=== DOCUMENT SECTION ===

April 6, 2020
Music community united by a mouse and metronome
Ever since COVID-19 was declared a pandemic, in-person arts and cultural happenings have been scuttled worldwide. Yet in difficult times, we crave things that calm, distract and soothe us. This is precisely why Donovan Seidle, BMus’99, and partner/conductor Janna Sailor decided a virtual concert was in desperate order.
Providing homebound members from the Calgary and Edmonton Philharmonic Orchestras with a rudimentary guide, each musician recorded the calming melody of Elgar’s Nimrod Variation IX individually and remotely from their “isolation booths” (homes). United only by Sailor’s conducting and a click-track audio guide to synthesize the tempo, each member used their cellphone to record their part and then send it digitally back to Seidle.
“The intent was three-fold,” explains Seidle, an adjunct violin professor at UCalgary, as well as a CPO member. “Our music director, Rune Bergmann, had recently lost his father and some of us wanted to send a well-wishing video to him and secondly, some of us felt like we were at risk of losing our regular audience members and wanted to connect . . . somehow.
“And through these difficult economic times, I wanted to prove (maybe even just to myself?) that musicians and artists contribute something beneficial to our communities. When you look at our mental health and the emotional availability right now . . . I think art can act as a balm and a hopeful beacon for all of us.”
Not to downplay the complexity of the virtual conducting and timing of each piece, but the editing was the trickiest part. Using his home studio, Seidle, who plays the violin and viola in the recording, spent three full days mixing, mastering and editing the video.

===

Continue the article on the virtual orchestra recording of Elgar's Nimrod, picking up after its final sentence.

=== SUPPLIED MATERIAL ===

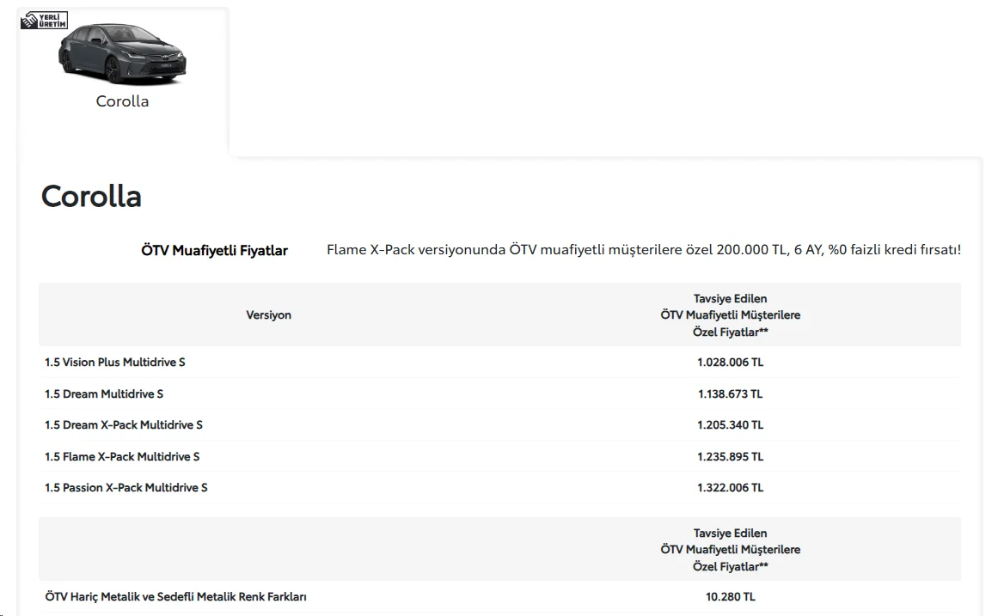Viewport: 998px width, 616px height.
Task: Select the ÖTV Hariç Metalik Renk Farkları row
Action: tap(499, 597)
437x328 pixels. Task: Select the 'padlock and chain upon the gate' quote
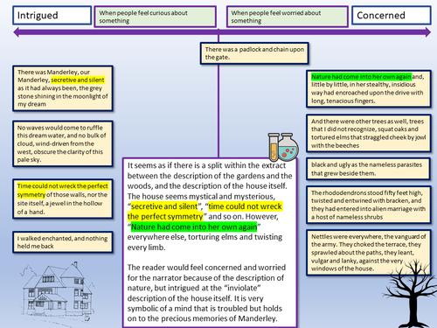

===

■ **SOLVED PROBLEM**
“So many high-quality video files were so heavy on my computer system,” explains Seidle, “that I had to downsample all the video files and eventually use a different video editor for it to be viable. I was wishing — still am — for more powerful hardware.”
Although nothing beats the thrill an orchestra gets from a physical audience’s reaction to a piece of music, Seidle admits he has enjoyed the direct feedback he’s been getting. Since its March 24 release, the video has been viewed more than 40,000 times on YouTube and 76,000 on Facebook.
“It’s very touching to hear how this video is allowing people to pause,” he says. “It seems to be giving people a moment of reflection, sort of an emotional catharsis. In our current state of physical distancing we risk losing our sense of community and this video is meant to inspire hope, strength and resilience.
“We want people to know that we are all pulling for recovery — together. That’s our collective goal right now.”